Als kleine jongen op het platteland van Louisiana kreeg Buddy Guy (1936) van zijn vader een oude gitaar met twee snaren, waar hij zo van hield dat hij er ’s nachts mee in slaap viel. Op een ochtend werd hij wakker en had hij per ongeluk zó’n mooi bluesakkoord gepakt dat hij met gitaar en al naar buiten ging om het iemand te laten horen. Terwijl hij kilometers door het bos liep naar de dichtstbijzijnde buren, bleef hij almaar doorspelen, bang om die sound anders niet meer te kunnen reproduceren. Jaren later zou hij de beroemde songtekst schrijven: ‘First time I met the blues, I was walkin’ down through the woods.’
De documentaire Buddy Guy – The Blues Chase The Blues Away (2021) zit vol met dit soort prachtanekdotes. Tussen loftuitingen van artiesten als Carlos Santana, Eric Clapton en John Mayer door vertelt Guy – een kwieke tachtiger nu – grotendeels zijn eigen verhaal. Een verhaal dat bij tijden flink wringt. Want in eigen land werd zijn talent jarenlang miskend. Eind jaren vijftig ontwikkelde Guy als jonge gitarist in Chicago een unieke, wilde, theatrale stijl – naar eigen zeggen als compensatie voor zijn verlegenheid. Maar zijn (witte) opdrachtgevers zagen daar niks in en lieten hem enkel spelen als sessiemuzikant voor traditionelere artiesten. Pas nadat hij in 1965 een keer in Engeland speelde, waar rockers als Clapton en de Stones met hem wegliepen, werden ze ook in Amerika wakker.

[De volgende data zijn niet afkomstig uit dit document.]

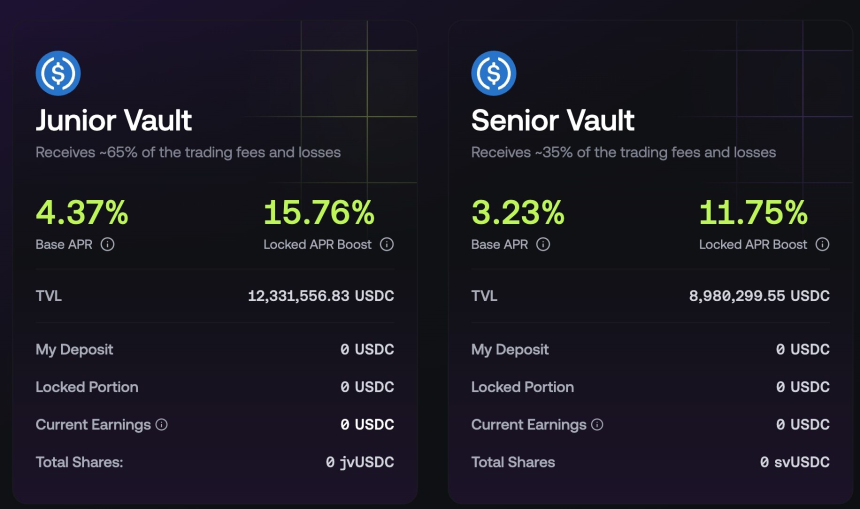Open Senior Vault Locked APR Boost info icon

coord(822,244)
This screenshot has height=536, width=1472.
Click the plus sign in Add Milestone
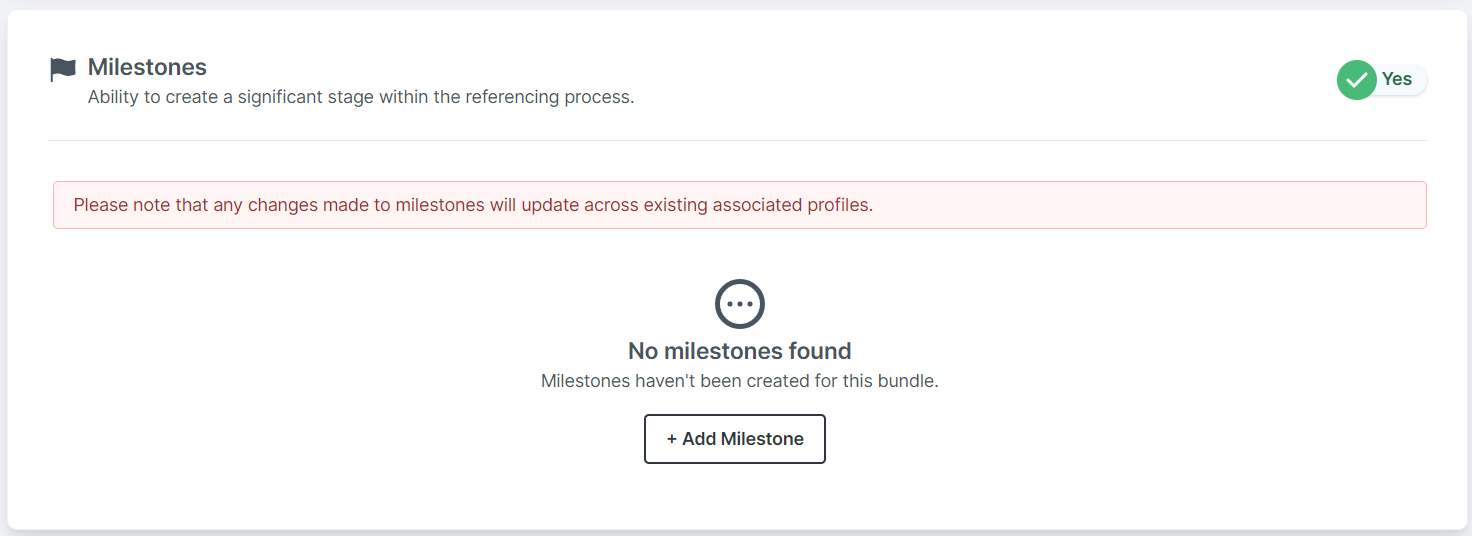point(672,439)
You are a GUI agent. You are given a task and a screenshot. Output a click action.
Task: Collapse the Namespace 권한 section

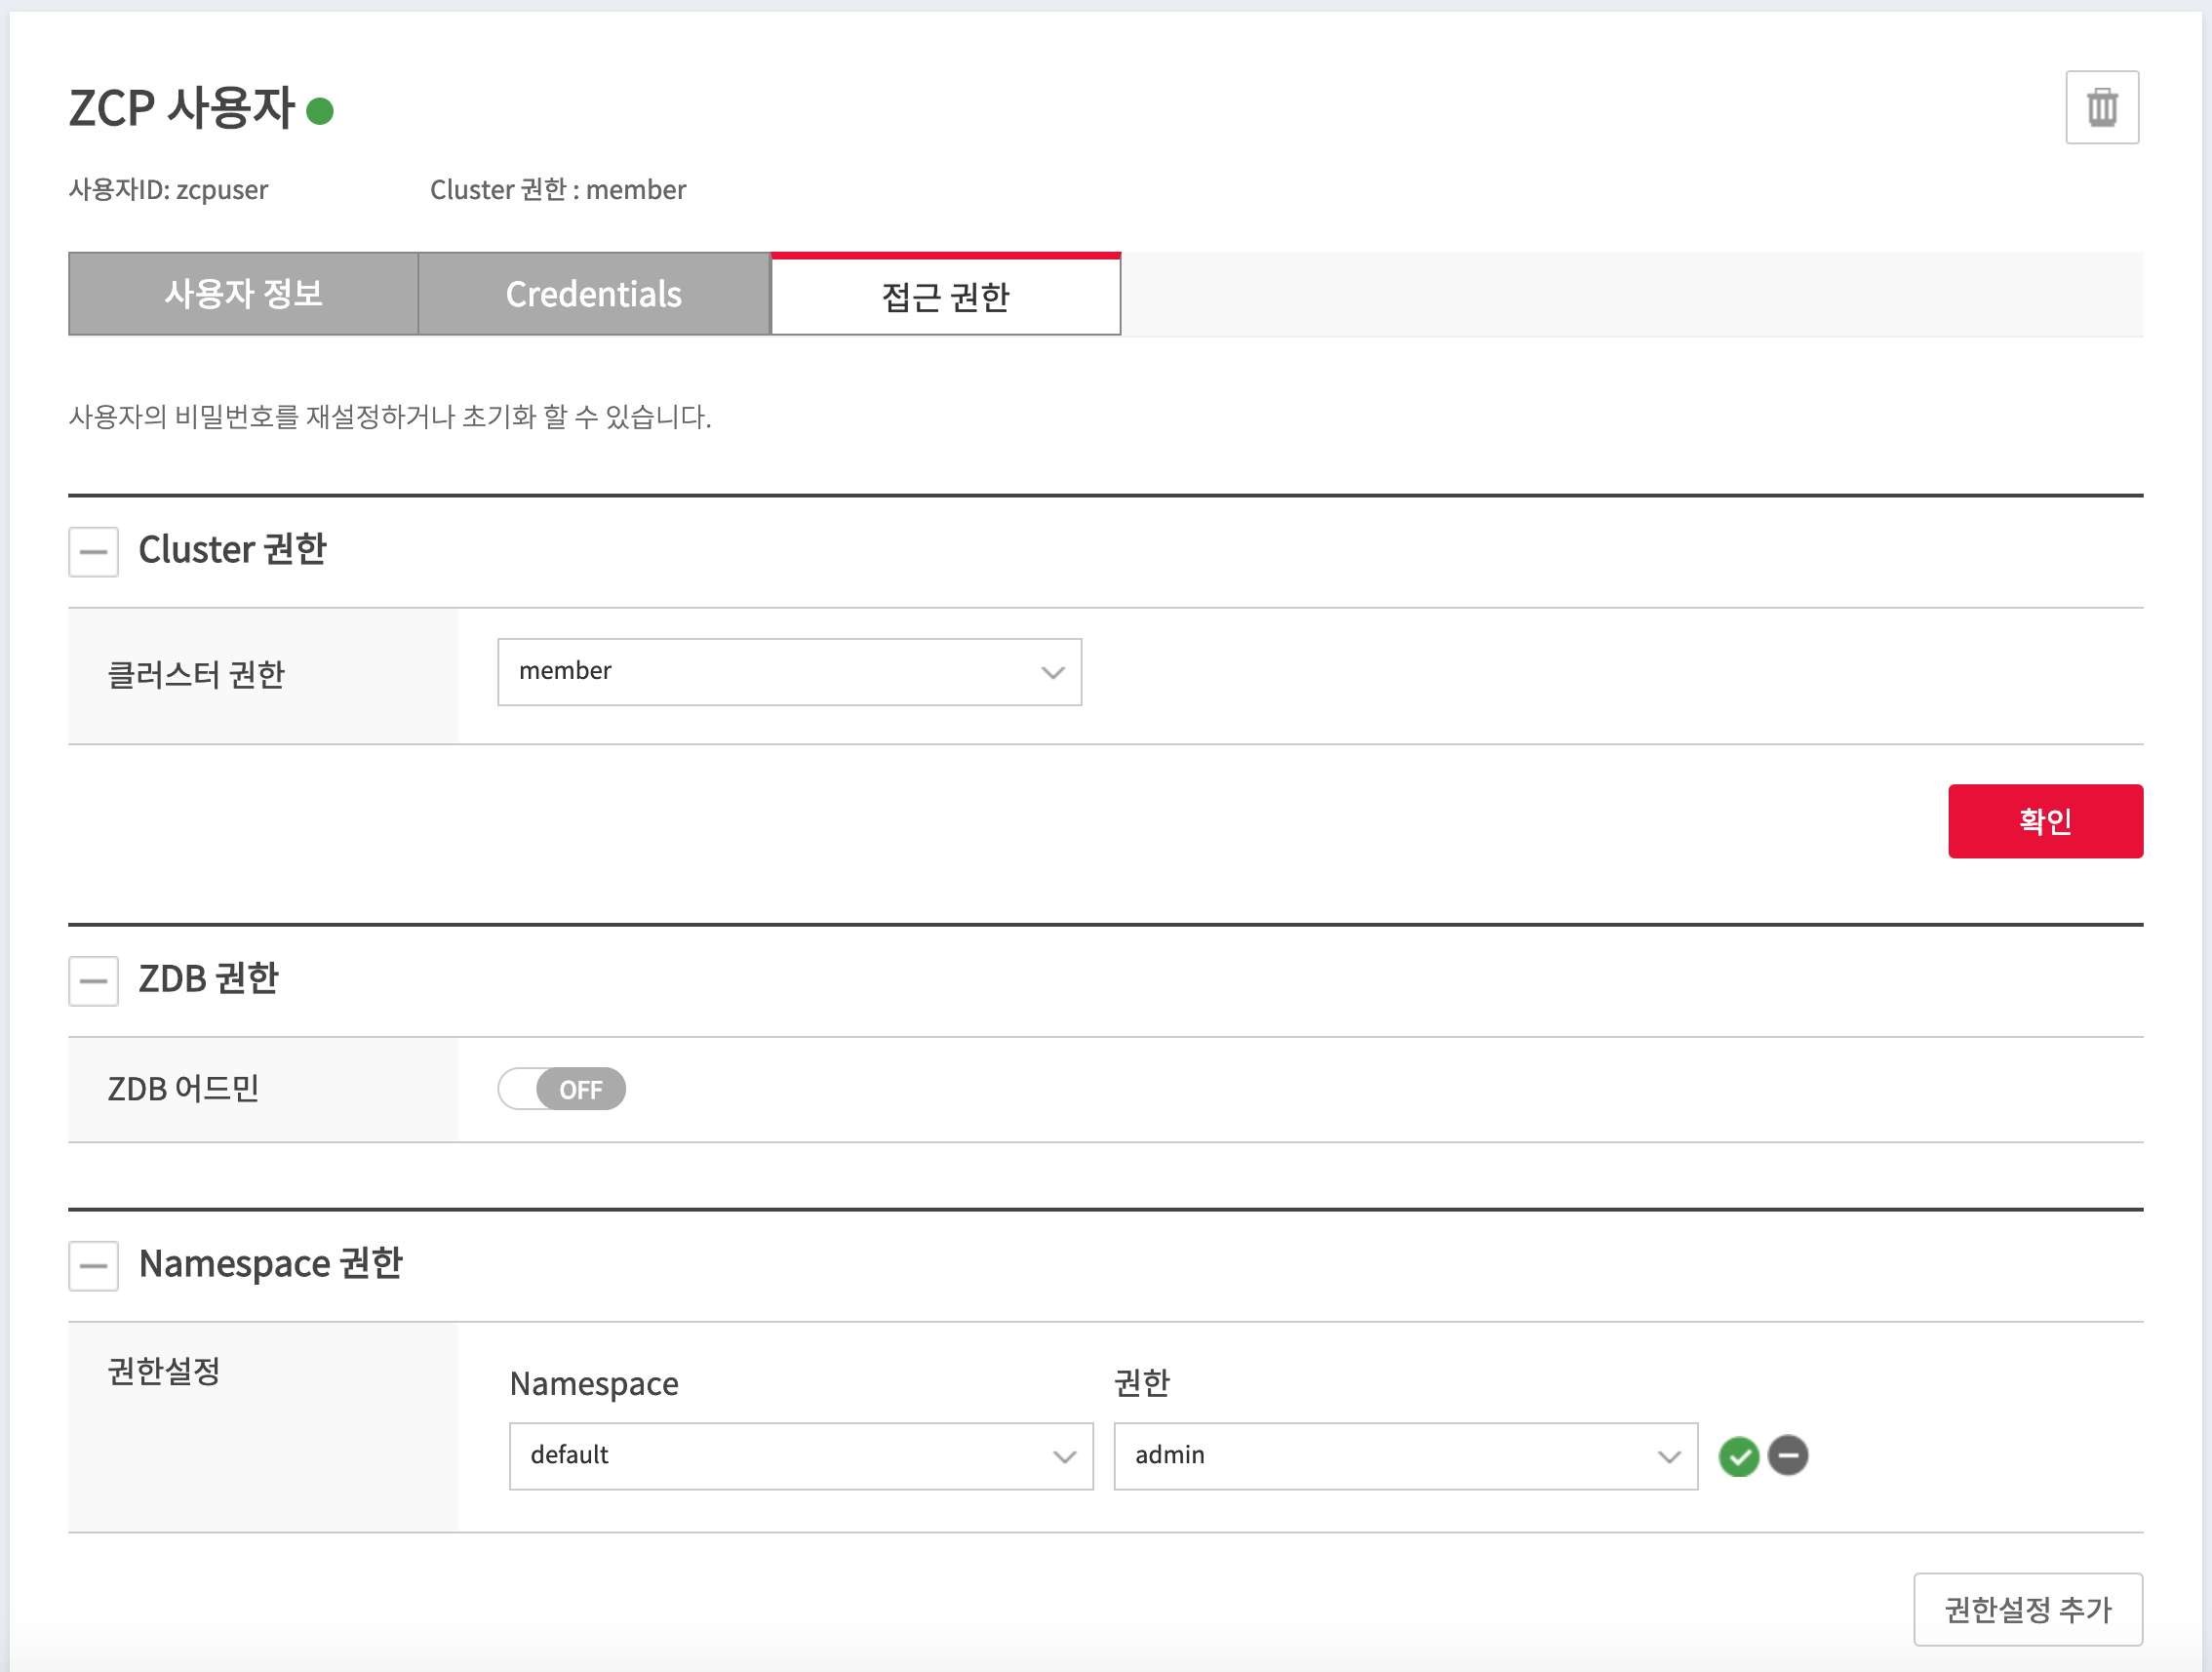(94, 1266)
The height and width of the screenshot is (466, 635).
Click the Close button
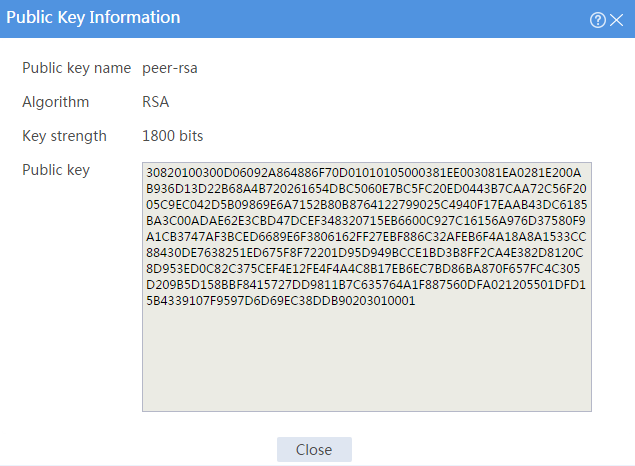tap(314, 449)
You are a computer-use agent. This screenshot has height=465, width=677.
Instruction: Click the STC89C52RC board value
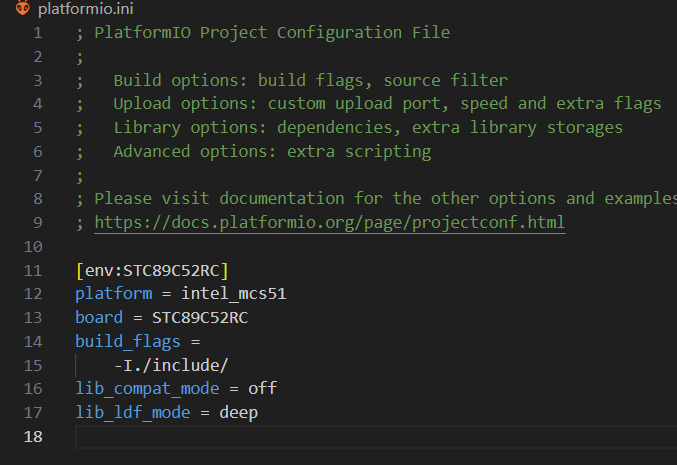200,318
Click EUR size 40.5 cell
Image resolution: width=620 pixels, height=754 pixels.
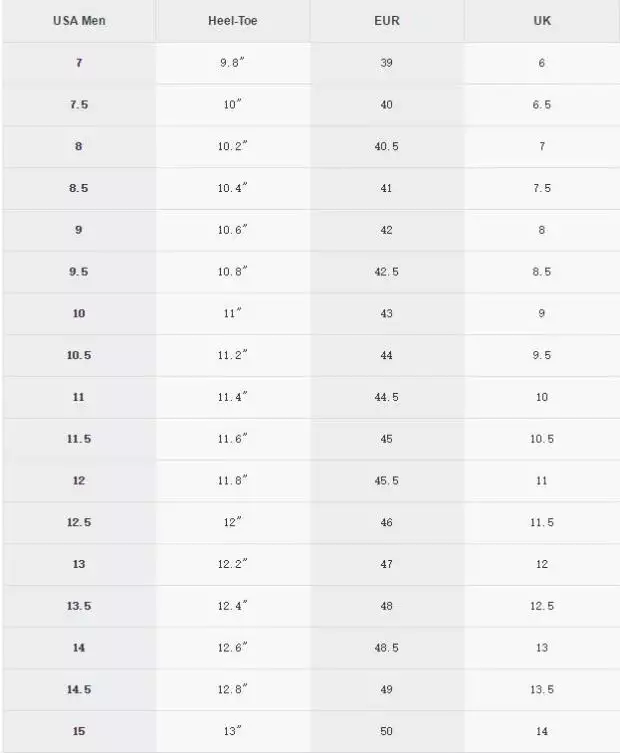(x=387, y=146)
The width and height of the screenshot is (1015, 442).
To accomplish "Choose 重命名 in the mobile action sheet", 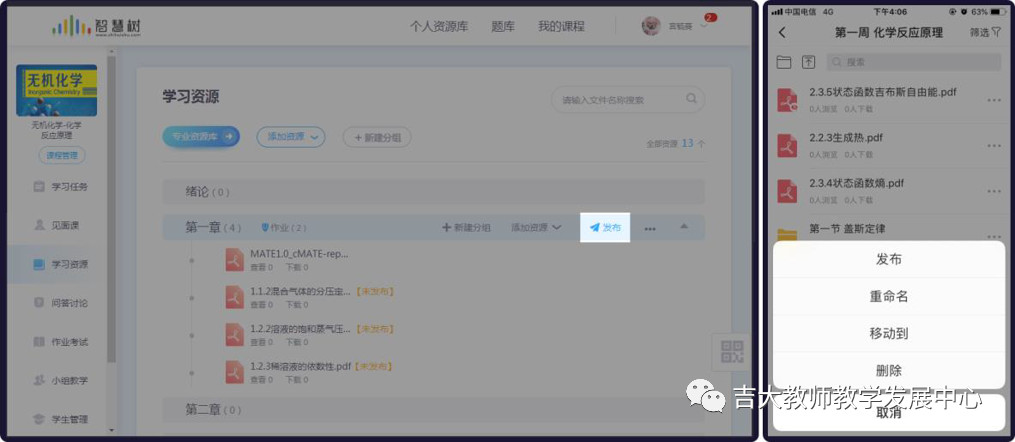I will point(888,297).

In de film blikt Guy er zonder rancune op terug. Hij vertelt vooral vol dankbaarheid over de kansen die hij kreeg om met zijn eigen helden te spelen: John Lee Hooker, Muddy Waters, Howlin’ Wolf. Oprecht verwonderd vat hij zijn reis samen: van katoen plukkend jochie in Louisiana naar bluesheld die voor de Obama’s mocht optreden in het Witte Huis.